After many episodes of bad actions that I could not justify, destroyed relationships, I found myself sitting in a mental health hospital getting treated. Doctors were very interested in me because they found me to be just that crazy. I was told that I had one of the worst cases of adult ADHD that they had seen. On top of that, they told me that I had a symptom called Dissociative identity disorder. The only thing that I could really think at the time was what the fuck is wrong with me? How did I get this way? After months of talking to mental health specialists and many other doctors with title that don't mean anything to me, they decided that the recent episodes in my life were spurred by years of holding in anger. My body had no other way to cope or handle with any more internal stress that my mind would check out of it's normal side and let this other side take over.

Today I am in my mid thirties, married with a child, and feel for the most part that I am doing well. My wife and I have had some trying times, figuring out what triggers my bad responses. We have had some hard times where we had to spend time apart. Eight years later we are doing well and have found that the best things that help me is to be able to openly say what I am feeling. This means saying things that are not nice, politically correct, or hurtful at times. My wife knows that it is my coping mechanism and that things I say should not be taken personally which has helped keep us together. The thing that is really bothering me and causing me to worry is now that I have a little kid, I have to be an example. I do not want him to have to go through what I did, but I don't want him to see the side of me were I have to vent and let things out. I am in a battle with myself to find a new healthy way to deal with my anger so that I do not hurt my family, or my child with hurtful words.

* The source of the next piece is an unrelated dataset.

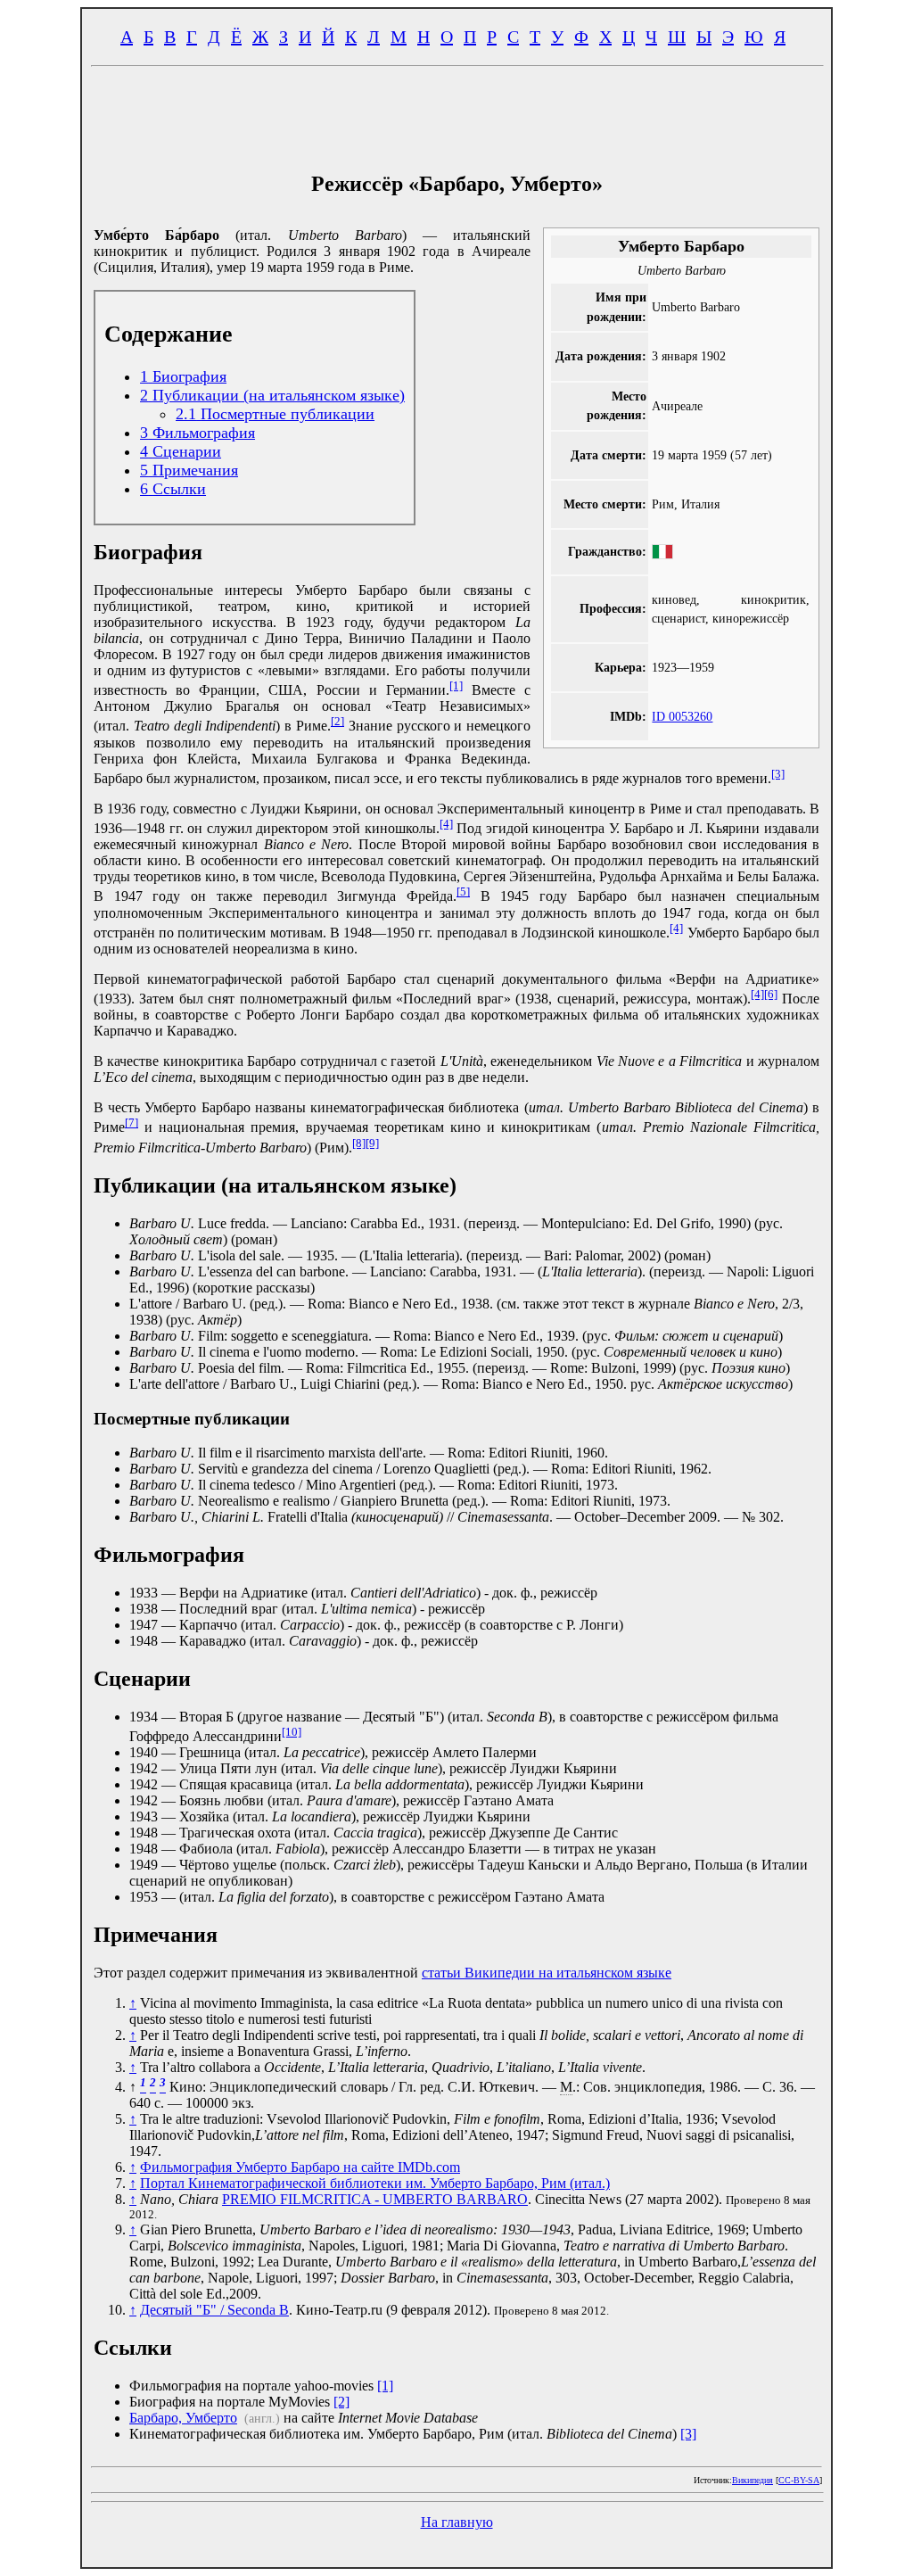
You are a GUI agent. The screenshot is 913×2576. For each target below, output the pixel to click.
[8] (359, 1143)
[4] (446, 823)
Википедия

The point that I am making, is that if you have anger or hatred towards anything...let it go. Don't just hold it in. Find a way to make it all right with yourself, whether it is confronting the person, not ever associating with them, or what ever you need to do. Do not hold it in. It will build up and explode at some point or another. I was lucky that I wasn't married with a family when I blew my top. I don't know what I would have done if that would have happened around my family.